4.2. Validation Principles
- Mandatory Field Enforcement
- Every disclosure node in the Global Disclosure Ontology (GDO) has critical/blocker fields.
- If a mandatory field is missing (e.g., Scope 1 emissions total), the disclosure fails validation.
- Unit & Methodology Consistency
- All metrics stored with explicit units (kg CO₂e, MWh, headcount).
- Calculation methodologies tagged (location-based vs market-based for Scope 2).
- Automatic conversion where necessary, with provenance logged.
- Cross-Framework Alignment
- Dual-reporting companies validated against crosswalk consistency (e.g., ESRS vs ISSB overlaps).
- Gaps flagged where frameworks diverge.
- Evidence Tagging
- Every metric/disclosure linked to:
- Source document (file ID, page, paragraph).
- Computation Hub log (trace ID, dataset hashes).

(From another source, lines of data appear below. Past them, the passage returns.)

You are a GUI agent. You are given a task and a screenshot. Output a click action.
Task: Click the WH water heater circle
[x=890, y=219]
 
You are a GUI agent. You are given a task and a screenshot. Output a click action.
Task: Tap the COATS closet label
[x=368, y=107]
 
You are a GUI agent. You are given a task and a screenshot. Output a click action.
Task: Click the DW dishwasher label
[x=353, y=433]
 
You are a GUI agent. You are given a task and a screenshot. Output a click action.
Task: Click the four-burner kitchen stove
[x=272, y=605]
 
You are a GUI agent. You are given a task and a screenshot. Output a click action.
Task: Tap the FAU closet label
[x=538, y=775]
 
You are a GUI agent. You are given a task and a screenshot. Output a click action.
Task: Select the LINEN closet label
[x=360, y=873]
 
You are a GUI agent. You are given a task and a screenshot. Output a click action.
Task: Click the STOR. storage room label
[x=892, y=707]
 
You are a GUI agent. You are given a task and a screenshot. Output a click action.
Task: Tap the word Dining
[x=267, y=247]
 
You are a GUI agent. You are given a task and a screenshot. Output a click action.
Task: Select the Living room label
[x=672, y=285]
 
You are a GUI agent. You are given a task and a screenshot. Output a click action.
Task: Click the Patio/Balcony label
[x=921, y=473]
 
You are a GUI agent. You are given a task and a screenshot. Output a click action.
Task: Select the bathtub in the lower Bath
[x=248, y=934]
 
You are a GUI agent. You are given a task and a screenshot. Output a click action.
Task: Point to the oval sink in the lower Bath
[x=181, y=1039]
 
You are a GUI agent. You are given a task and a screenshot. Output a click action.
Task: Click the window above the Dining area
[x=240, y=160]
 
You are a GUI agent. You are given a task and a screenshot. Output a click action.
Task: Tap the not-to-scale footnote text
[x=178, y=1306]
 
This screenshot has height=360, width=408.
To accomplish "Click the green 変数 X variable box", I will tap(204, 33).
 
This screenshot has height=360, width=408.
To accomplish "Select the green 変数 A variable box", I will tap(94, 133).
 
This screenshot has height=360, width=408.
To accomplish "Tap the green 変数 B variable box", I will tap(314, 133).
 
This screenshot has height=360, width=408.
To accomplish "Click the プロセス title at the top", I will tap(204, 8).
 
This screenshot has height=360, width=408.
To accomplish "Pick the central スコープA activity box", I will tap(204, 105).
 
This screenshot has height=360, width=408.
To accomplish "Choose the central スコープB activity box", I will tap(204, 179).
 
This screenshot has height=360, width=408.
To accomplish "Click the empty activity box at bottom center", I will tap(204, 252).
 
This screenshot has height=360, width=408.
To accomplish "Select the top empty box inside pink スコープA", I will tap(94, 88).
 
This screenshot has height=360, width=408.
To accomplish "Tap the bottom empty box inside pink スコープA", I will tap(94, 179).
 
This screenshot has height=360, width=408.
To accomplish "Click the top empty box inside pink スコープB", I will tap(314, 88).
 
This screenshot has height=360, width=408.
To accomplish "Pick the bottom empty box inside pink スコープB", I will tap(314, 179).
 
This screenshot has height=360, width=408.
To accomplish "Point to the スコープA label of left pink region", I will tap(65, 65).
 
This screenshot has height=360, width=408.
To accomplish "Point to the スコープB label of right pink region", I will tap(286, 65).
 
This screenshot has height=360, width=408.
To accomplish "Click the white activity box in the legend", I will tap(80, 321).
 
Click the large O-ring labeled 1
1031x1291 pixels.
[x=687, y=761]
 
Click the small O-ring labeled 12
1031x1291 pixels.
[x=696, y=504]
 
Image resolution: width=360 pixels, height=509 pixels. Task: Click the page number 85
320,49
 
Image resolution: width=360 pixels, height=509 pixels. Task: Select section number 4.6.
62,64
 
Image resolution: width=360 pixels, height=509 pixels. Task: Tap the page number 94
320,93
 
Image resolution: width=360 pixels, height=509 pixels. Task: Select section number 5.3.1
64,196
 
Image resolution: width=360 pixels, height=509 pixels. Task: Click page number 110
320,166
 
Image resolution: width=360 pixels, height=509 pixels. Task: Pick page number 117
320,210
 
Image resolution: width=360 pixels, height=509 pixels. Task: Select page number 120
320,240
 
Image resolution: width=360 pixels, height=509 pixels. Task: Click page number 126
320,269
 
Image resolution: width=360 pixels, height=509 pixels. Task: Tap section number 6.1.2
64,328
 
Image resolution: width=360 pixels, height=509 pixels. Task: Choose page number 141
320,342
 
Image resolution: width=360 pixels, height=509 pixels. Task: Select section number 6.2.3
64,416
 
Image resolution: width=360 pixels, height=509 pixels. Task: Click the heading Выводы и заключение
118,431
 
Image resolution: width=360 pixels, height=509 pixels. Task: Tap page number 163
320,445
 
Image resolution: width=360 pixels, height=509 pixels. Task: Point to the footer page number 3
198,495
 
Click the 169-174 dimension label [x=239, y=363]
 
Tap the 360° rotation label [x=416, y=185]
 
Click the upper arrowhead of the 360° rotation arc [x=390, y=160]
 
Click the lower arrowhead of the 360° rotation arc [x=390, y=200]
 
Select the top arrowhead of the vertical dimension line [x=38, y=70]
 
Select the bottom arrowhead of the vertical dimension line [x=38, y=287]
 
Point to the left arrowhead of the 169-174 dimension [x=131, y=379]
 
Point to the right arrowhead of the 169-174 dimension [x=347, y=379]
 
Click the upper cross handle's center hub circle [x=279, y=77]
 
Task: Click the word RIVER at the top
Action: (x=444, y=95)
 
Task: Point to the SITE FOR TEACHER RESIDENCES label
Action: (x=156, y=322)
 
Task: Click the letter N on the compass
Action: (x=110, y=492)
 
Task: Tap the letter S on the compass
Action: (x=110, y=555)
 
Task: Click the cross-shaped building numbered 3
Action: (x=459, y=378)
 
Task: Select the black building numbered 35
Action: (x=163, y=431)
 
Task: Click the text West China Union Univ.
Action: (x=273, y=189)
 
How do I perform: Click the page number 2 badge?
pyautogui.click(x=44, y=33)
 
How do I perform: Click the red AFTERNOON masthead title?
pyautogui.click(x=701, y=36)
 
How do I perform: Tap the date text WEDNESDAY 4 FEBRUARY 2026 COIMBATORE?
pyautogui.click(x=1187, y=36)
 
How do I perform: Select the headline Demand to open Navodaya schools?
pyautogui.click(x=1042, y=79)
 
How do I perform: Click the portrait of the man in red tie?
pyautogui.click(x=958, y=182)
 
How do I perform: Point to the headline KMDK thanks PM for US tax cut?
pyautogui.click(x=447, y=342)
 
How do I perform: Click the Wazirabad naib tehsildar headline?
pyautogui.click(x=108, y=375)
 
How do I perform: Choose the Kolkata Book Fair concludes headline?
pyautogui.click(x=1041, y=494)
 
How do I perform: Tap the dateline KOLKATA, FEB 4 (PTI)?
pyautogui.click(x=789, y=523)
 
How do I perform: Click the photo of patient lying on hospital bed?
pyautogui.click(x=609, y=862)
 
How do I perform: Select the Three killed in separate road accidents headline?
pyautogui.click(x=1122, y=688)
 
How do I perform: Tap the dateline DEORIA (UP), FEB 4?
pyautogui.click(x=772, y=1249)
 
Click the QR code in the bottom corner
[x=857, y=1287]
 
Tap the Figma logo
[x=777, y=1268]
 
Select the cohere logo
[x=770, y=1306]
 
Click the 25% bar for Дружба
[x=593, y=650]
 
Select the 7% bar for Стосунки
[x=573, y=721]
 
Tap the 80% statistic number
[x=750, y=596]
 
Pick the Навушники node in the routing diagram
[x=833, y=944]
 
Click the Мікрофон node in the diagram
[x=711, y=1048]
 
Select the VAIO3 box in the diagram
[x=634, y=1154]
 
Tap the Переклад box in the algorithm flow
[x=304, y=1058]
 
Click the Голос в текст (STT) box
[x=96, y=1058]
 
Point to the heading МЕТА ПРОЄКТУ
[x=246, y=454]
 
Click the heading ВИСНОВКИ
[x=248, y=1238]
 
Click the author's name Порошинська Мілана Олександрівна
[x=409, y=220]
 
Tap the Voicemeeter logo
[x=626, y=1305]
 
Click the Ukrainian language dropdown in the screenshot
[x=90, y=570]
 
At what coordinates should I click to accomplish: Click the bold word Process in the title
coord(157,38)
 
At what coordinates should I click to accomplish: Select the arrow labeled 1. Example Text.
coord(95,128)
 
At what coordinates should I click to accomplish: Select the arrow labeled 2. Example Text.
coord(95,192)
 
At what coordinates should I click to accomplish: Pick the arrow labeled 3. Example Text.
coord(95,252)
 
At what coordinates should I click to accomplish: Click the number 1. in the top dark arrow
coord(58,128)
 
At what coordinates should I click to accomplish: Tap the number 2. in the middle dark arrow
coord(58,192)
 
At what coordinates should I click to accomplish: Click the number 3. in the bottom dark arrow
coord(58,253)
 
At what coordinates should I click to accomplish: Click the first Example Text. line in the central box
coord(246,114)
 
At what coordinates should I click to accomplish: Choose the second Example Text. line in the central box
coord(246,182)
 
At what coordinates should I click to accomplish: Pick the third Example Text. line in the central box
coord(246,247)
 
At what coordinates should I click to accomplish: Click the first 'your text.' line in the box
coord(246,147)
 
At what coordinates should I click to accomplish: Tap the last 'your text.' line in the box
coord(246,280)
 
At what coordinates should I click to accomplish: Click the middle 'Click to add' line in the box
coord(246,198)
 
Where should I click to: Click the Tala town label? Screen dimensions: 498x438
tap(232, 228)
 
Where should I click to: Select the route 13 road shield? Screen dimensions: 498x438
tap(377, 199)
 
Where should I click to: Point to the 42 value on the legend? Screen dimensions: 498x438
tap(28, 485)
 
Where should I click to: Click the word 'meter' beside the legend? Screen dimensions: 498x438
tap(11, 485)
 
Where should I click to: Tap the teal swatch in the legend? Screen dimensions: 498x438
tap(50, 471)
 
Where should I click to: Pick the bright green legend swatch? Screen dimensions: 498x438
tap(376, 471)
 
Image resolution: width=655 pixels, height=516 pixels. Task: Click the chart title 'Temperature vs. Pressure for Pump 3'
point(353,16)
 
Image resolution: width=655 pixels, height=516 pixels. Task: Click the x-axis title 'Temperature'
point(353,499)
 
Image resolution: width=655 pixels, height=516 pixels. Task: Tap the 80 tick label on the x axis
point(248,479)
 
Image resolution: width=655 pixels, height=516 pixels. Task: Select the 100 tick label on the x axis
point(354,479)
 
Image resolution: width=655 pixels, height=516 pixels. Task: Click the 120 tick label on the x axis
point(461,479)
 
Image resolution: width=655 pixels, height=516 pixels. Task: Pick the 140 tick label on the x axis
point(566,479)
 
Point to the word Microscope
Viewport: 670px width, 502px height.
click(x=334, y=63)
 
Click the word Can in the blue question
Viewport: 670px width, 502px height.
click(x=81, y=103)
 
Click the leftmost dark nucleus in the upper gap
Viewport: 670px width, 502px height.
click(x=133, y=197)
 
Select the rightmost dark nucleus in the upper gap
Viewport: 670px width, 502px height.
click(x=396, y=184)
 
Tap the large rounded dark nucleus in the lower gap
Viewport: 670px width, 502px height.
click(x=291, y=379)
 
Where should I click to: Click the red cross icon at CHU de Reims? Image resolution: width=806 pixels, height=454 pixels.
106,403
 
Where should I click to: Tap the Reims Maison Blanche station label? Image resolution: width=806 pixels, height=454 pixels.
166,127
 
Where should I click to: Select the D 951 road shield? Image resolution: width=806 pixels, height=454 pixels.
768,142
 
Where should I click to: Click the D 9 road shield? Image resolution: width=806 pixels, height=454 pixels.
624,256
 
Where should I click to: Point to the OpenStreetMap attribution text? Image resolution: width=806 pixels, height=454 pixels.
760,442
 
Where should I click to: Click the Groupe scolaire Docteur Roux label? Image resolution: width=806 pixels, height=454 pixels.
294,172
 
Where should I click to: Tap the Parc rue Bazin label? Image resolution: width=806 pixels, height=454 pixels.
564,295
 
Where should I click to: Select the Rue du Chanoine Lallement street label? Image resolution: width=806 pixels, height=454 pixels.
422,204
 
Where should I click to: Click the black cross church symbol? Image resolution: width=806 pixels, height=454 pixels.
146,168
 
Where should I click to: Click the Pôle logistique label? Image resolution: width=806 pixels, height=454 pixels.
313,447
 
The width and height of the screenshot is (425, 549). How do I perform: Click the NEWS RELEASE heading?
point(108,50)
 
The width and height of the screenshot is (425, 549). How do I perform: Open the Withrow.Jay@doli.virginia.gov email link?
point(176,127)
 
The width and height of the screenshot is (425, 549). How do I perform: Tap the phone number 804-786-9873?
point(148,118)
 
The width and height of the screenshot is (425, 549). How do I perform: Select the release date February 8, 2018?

- Assurance record (verifier, scope, methodology).
- Every metric/disclosure linked to:
4.3. Assurance Contracts
Definition: An Assurance Contract is a machine-readable agreement that defines how a disclosure can be audited and verified.
-
**Components:
disclosure_node→ GDO reference.assurance_status→ self-declared, limited assurance, reasonable assurance.verifier_id→ assurance provider, credentials.evidence_links→ documents, datasets, computation logs.validation_rules→ applied checks (units, thresholds, consistency).
-
**Workflow:
- Disclosure prepared.
- Validation checks applied (blocker/critical rules).
- Assurance contract generated (JSON schema).
- Verifier reviews contract + linked evidence.
- Contract signed (digitally or manually).
4.4. Integration with Computation Hub & RAG
- Computation Hub: Numbers validated against reference datasets (e.g., IPCC EFDB) before being attached to a disclosure.
- RAG Retrieval: If a disclosure cites a regulatory clause, validation checks that the retrieved clause matches the referenced node in GDO.
- Behavioral Calibration: Ensures outputs clearly state whether a disclosure is audited or unaudited.
4.5. Governance & Auditability
- Cryptographic Logging: Every validation and assurance step logged with immutable trace ID.
- Assurance Dashboards: Customers can view which disclosures are verified vs pending.
- Audit Export: On-demand export of assurance contracts in XBRL/iXBRL for regulators.
- Change Control: If a disclosure changes post-assurance, ZAYAZ flags it as “assurance invalidated” until re-verified.
4.6. Other Features
- Automated Assurance APIs: Direct integration with assurance providers (e.g., Big 4, accredited verifiers).
- Smart Contracts for Assurance: Blockchain-based assurance contracts to guarantee immutability and non-repudiation.
- Regulator-Ready Submission: Generate machine-readable filings aligned with EFRAG digital taxonomy and SEC XBRL climate rules.
- Continuous Assurance: Move from annual assurance to near real-time validation/verification as new data ingested.